| EXERCISE AIM |
When you print the records below, keep every word exact and leave out the images.

Saved data entries:

########

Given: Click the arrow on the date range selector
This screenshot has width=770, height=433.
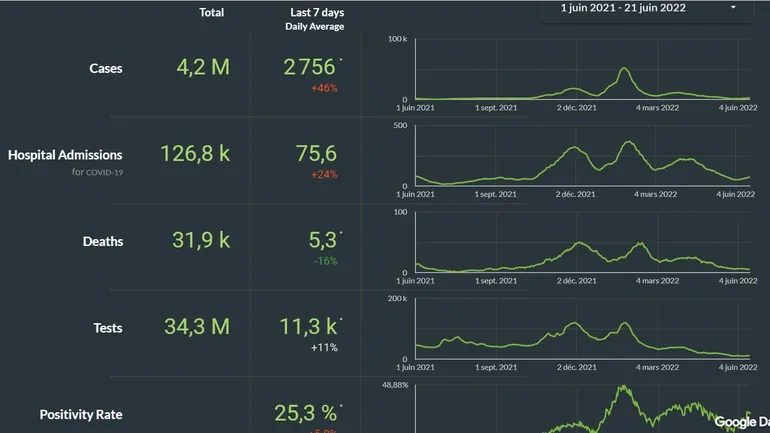Looking at the screenshot, I should [733, 8].
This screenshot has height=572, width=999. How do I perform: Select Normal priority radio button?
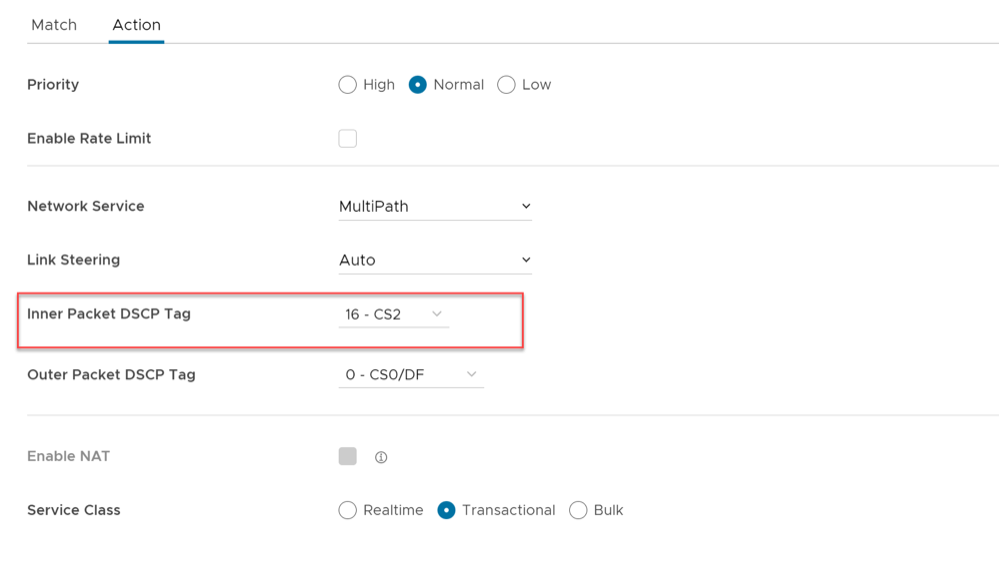[418, 85]
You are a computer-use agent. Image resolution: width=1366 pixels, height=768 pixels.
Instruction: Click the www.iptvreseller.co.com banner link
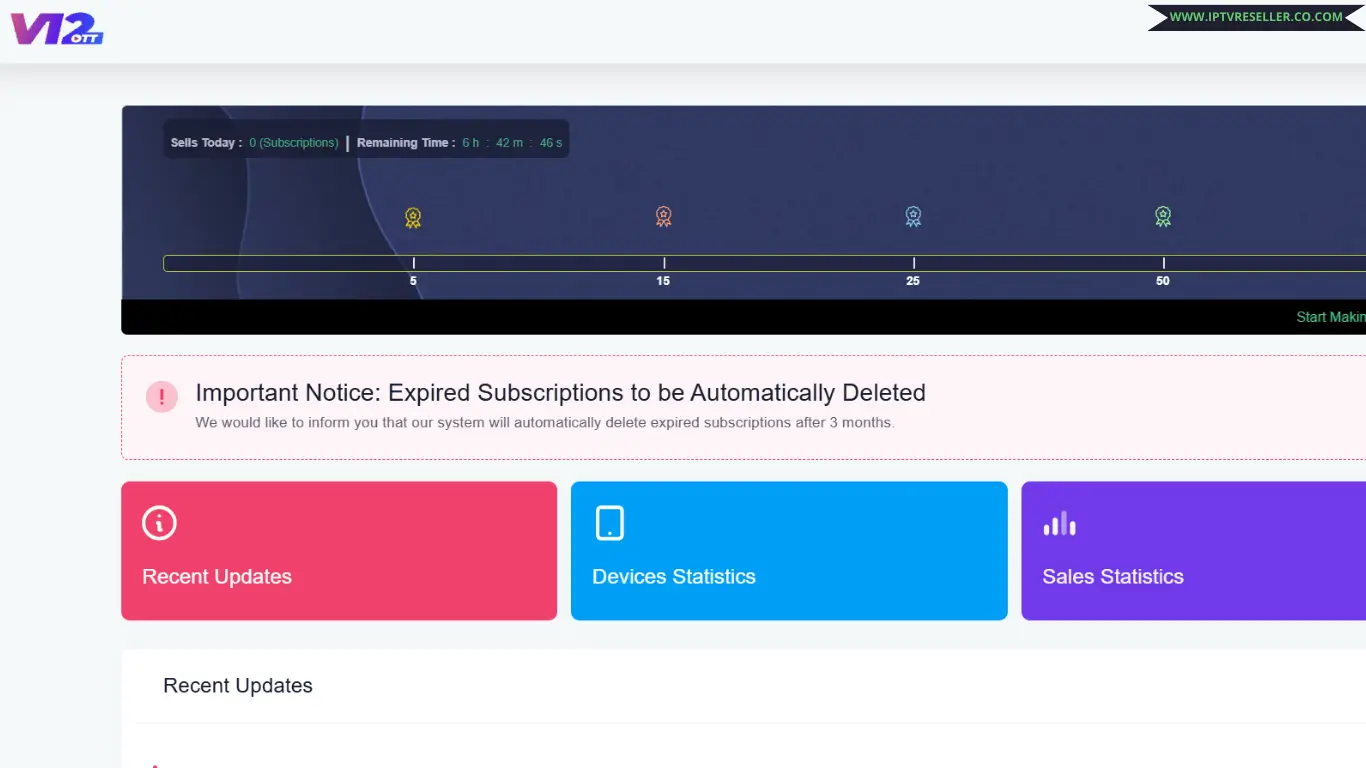pyautogui.click(x=1255, y=17)
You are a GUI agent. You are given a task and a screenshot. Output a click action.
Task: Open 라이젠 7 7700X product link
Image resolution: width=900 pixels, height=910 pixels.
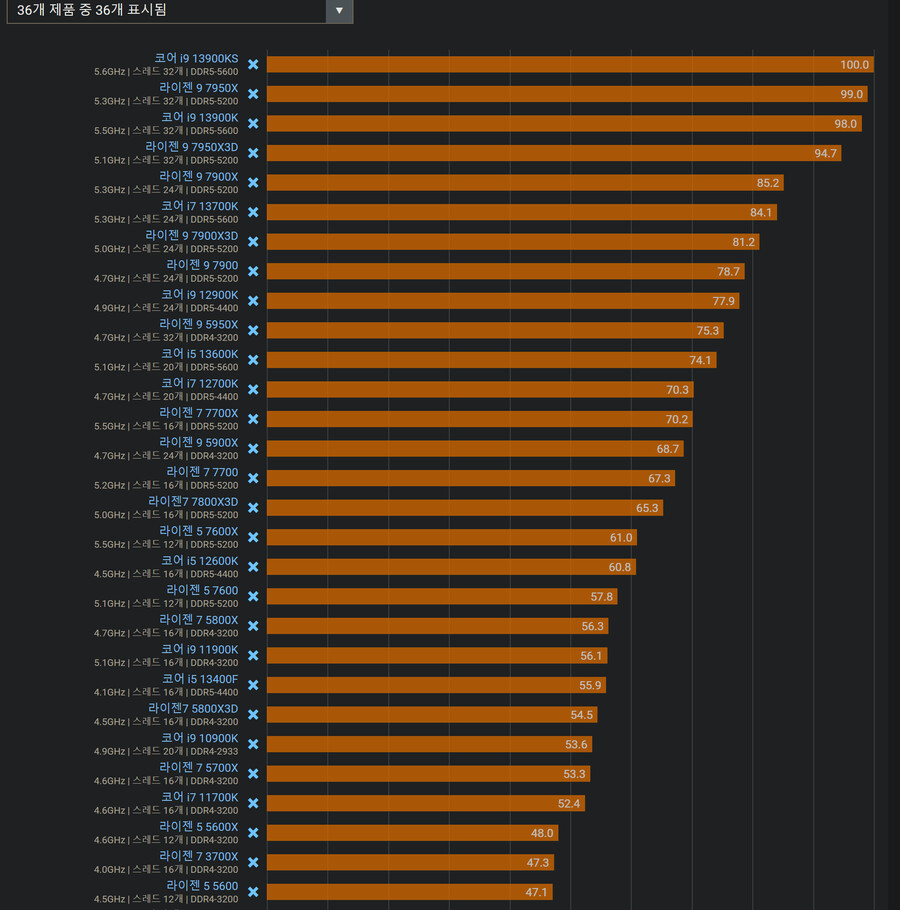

########

| ANSWER AREA |
Given: Click the arrow on the date range selector
This screenshot has width=770, height=433.
Looking at the screenshot, I should [733, 8].
This screenshot has height=572, width=999. How do I perform: Select Normal priority radio button?
[418, 85]
You are a computer-use agent. Image resolution: width=1366 pixels, height=768 pixels.
Instruction: Click the www.iptvreseller.co.com banner link
pyautogui.click(x=1255, y=17)
You are a GUI agent. You are given a task and a screenshot. Output a click action.
Task: Open 라이젠 7 7700X product link
Image resolution: width=900 pixels, height=910 pixels.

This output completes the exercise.